▶ Given passage
··········
This weekend is Grub Street’s The Muse & The Marketplace. This is my first writer’s conference and my writing buddy and I are attending all day tomorrow. The workshops I plan to attend include ones on writing through time, handling large casts of characters, writing gender, and creativity exercises. I’m also going to “Star Literary Idol” where there’s a chance that Steve Almond (!) may read the first 250 words of my manuscript to a panel of authors to be Judged. I’ll do an extensive write-up once I’ve processed everything and let you know what I’ve learned. I’m hoping it’ll make this crazy “I don’t know what I’m doing!” feeling a little less “ahhhhh!” and a little more “ahhhh…” or even, possibly “ah HA!”

1

Pushing past half-way…

Monday, February 23rd, 2015
emotional stages of writing a novel

From terribleminds.com.
Yup, I’m somewhere between “Old man lost at the mall” and “Destroy Boredom with a Hammer”…

So right around Valentine’s Day, I hit 50,000 words on The Ghost Story! **confetti cannon**

This is a big deal to me because:

  1. It means that in theory I am half-way through the novel, according to my word count goal. 
  2. 50,000 words is also the word count goal for National Novel Writing Month, something I’ve attempted several times and never completed. So even though this was more like National Four-and-a-Half-Months-Of-Writing-Half-a-Novel, I still won.
  3. It means I’m in it to win it. In other words, I can’t back out now.

And ooooh boy do I sometimes want to back out. Like, right now.

As I mentioned in my last post, plotting is not my strong suit. The thing about getting to the middle when I don’t know how the story ends is that I feel like I’m trying to push through one of these six foot snow banks in my front yard. Nothing but cold, cold resistance. I have a vague, half-formed plan. And I feel like every scene I write that moves the story forward, requires all manner of revisions to things I’ve already written. Sometimes I go back and make those revisions. But generally I try to just keep writing and tell myself “No! MUST PLOW ONWARD!” And grind my way through another chapter.
··········
▶ Information shown

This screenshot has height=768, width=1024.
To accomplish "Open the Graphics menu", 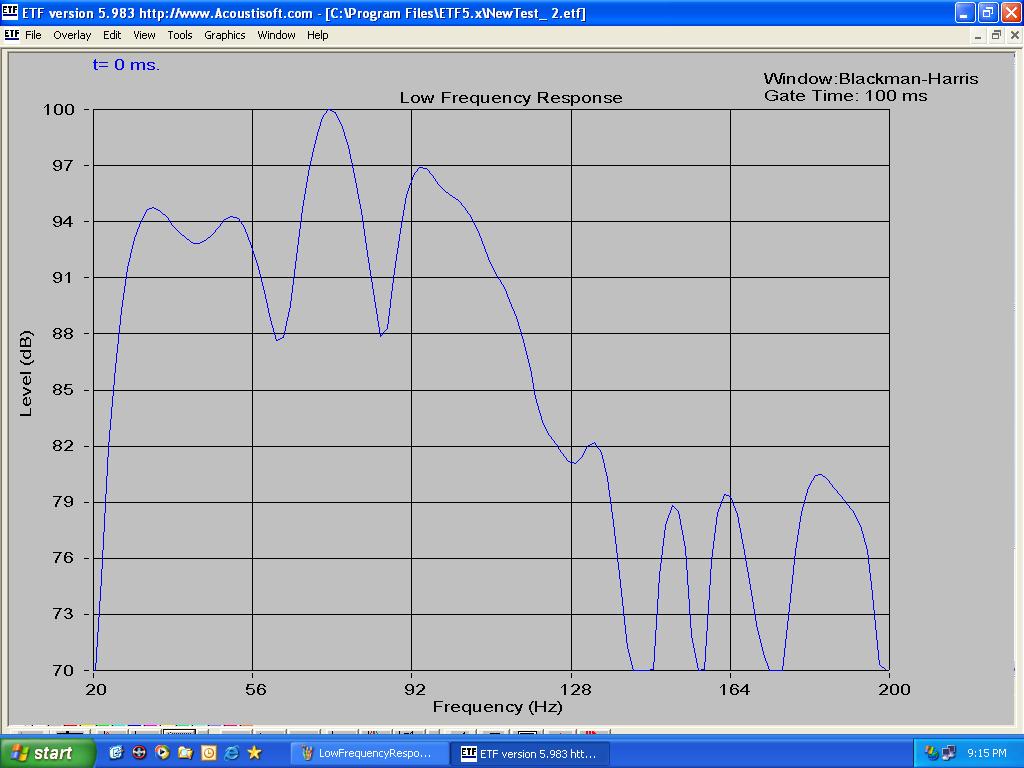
··········
▶ Exercise prompt
According to the post about writing a novel, what word count did the writer reach around Valentine's Day? The lines above play no part here.

▶ Solution to the problem
50,000 words on The Ghost Story.